*** DATASET EXTRACT ***

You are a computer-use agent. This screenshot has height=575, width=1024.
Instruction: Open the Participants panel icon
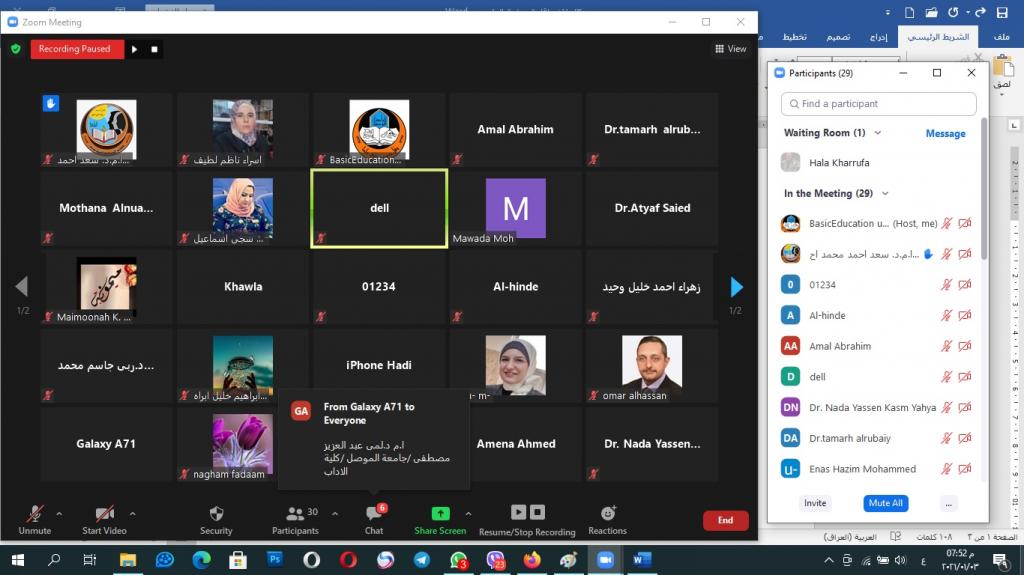tap(295, 515)
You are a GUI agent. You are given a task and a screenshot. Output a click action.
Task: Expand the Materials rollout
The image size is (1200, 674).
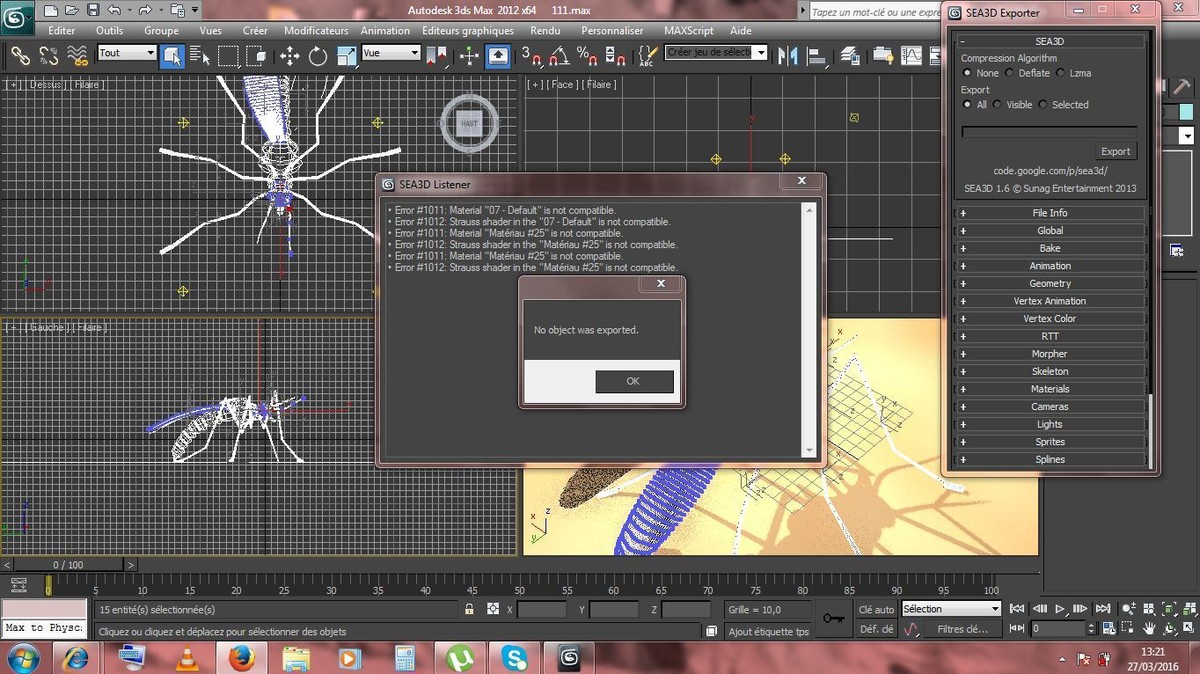(1050, 389)
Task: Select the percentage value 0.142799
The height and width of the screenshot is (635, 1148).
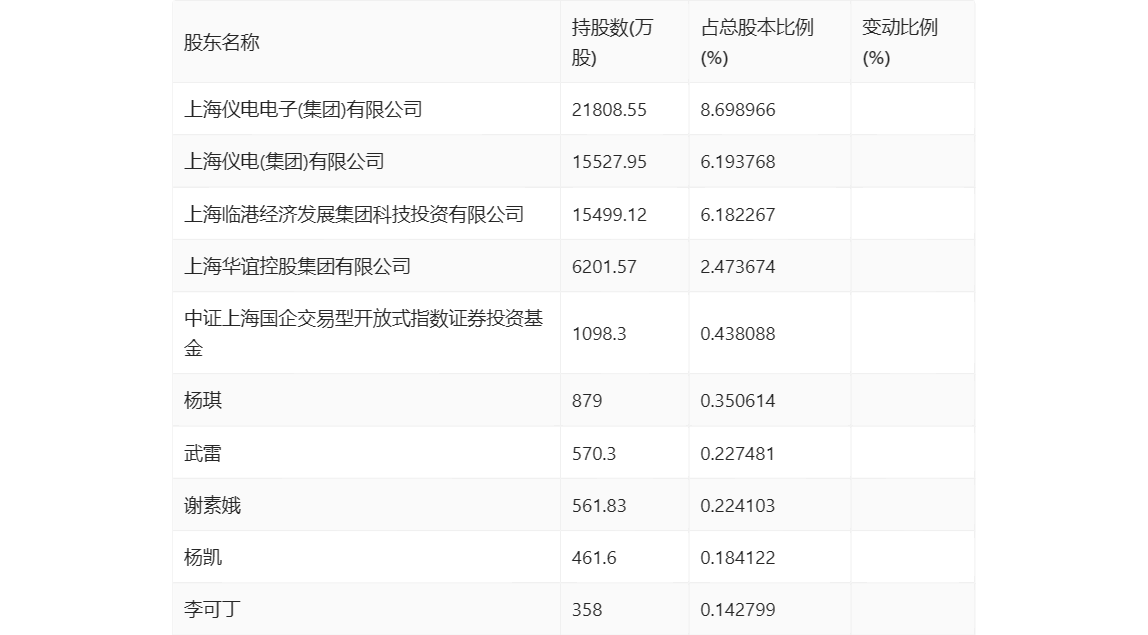Action: [738, 608]
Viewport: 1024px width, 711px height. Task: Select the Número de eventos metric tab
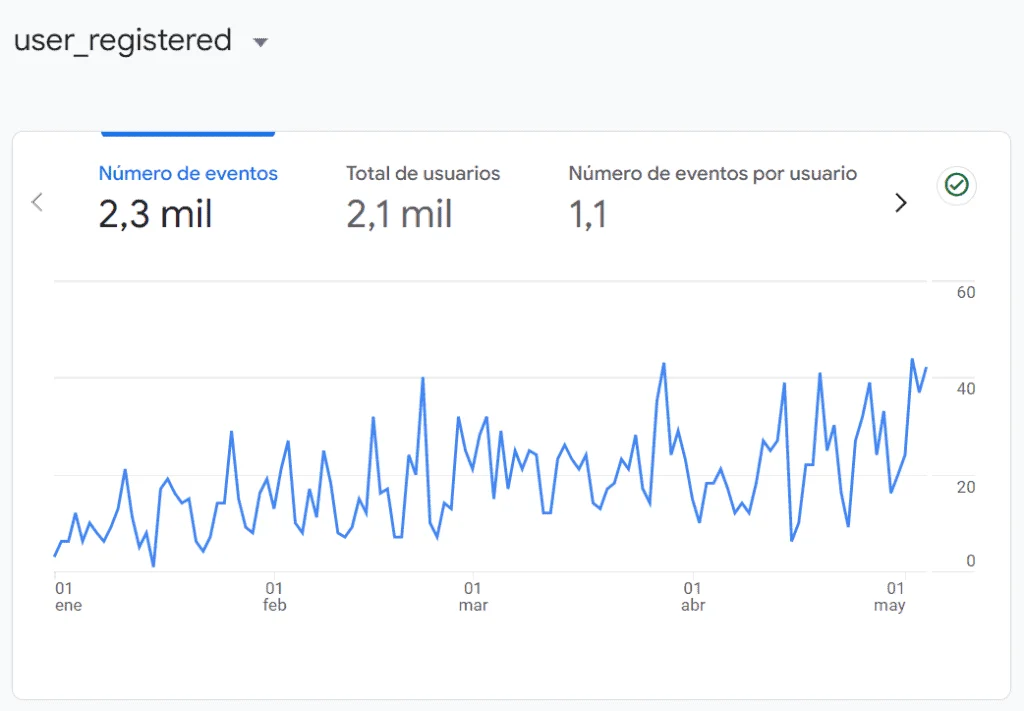click(x=188, y=173)
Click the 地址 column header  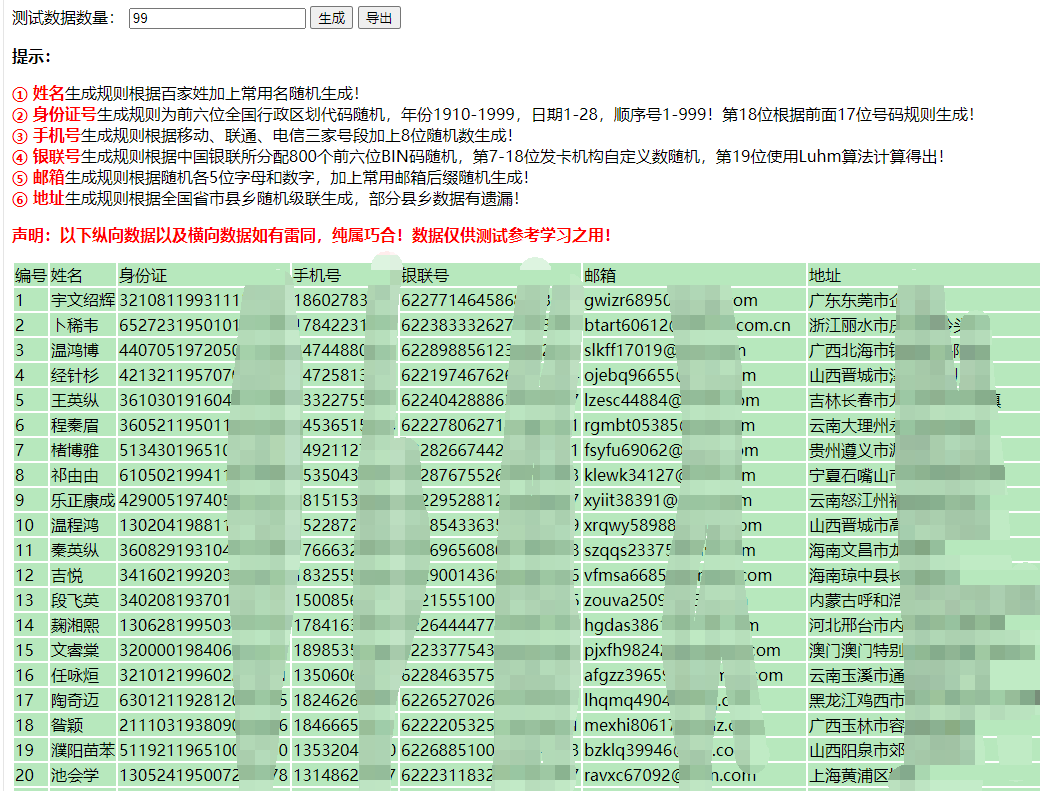(x=825, y=276)

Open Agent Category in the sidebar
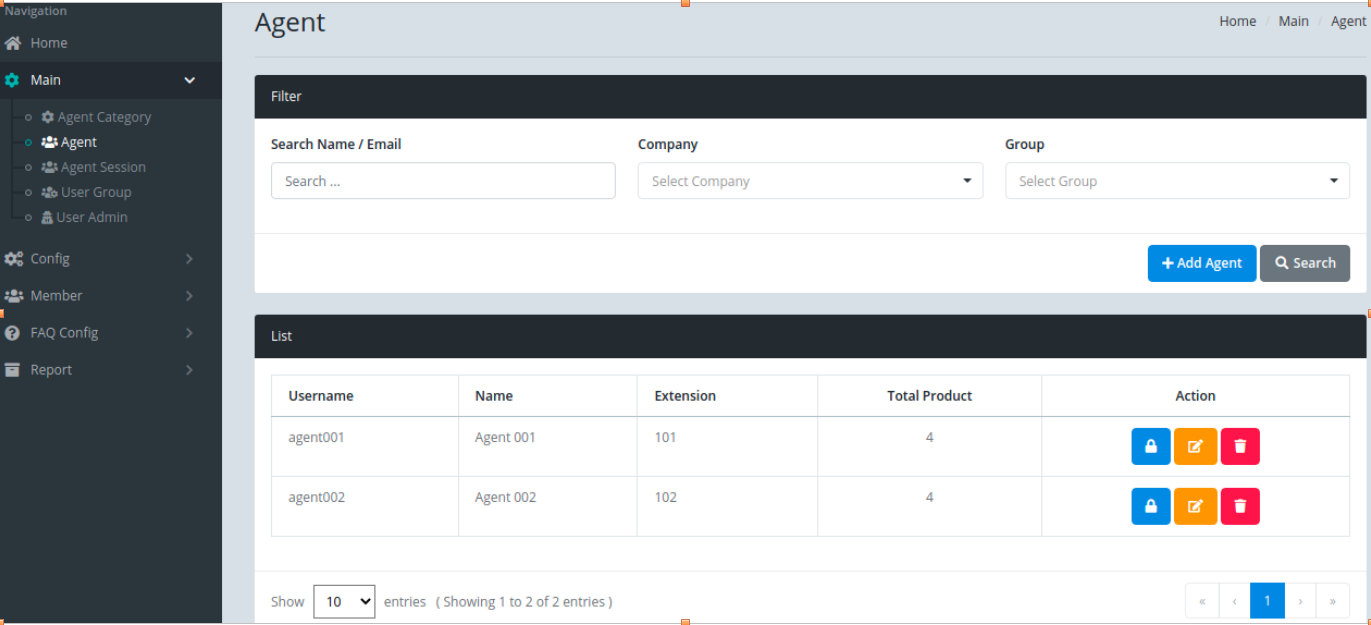(x=103, y=117)
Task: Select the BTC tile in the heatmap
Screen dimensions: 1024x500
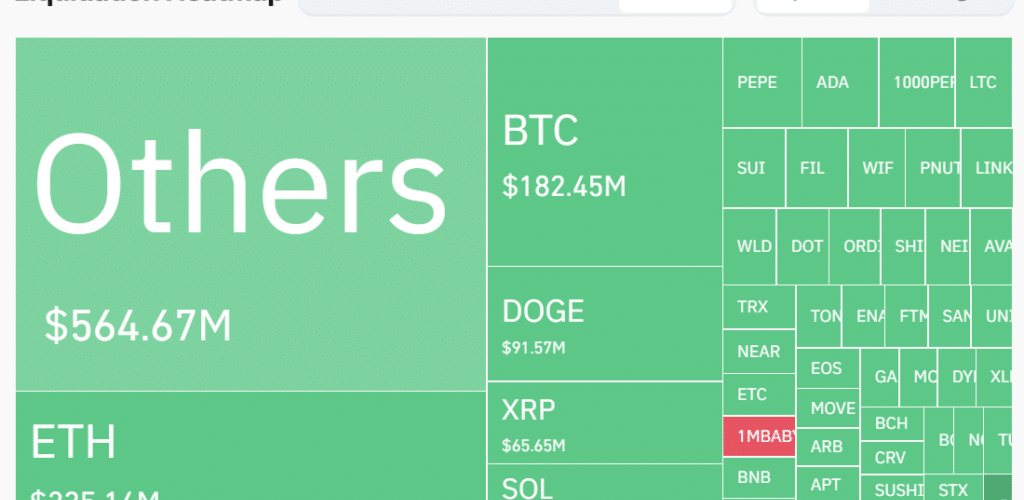Action: click(x=604, y=152)
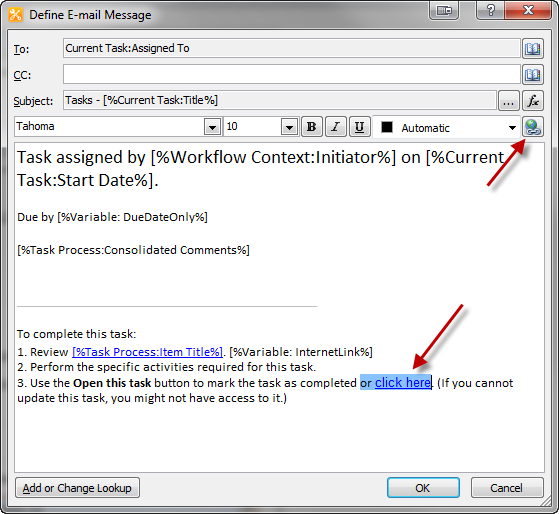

*** End of DATASET EXTRACT ***

WHAT TO WORK ON
Begin at the line containing "Task: Select the BTC tile in the heatmap" and transcribe exactly every line through the end of the records, both ends included, leaving the pictures out.

OUTPUT FOR THIS EXERCISE
Task: Select the BTC tile in the heatmap
Screen dimensions: 1024x500
Action: click(x=604, y=152)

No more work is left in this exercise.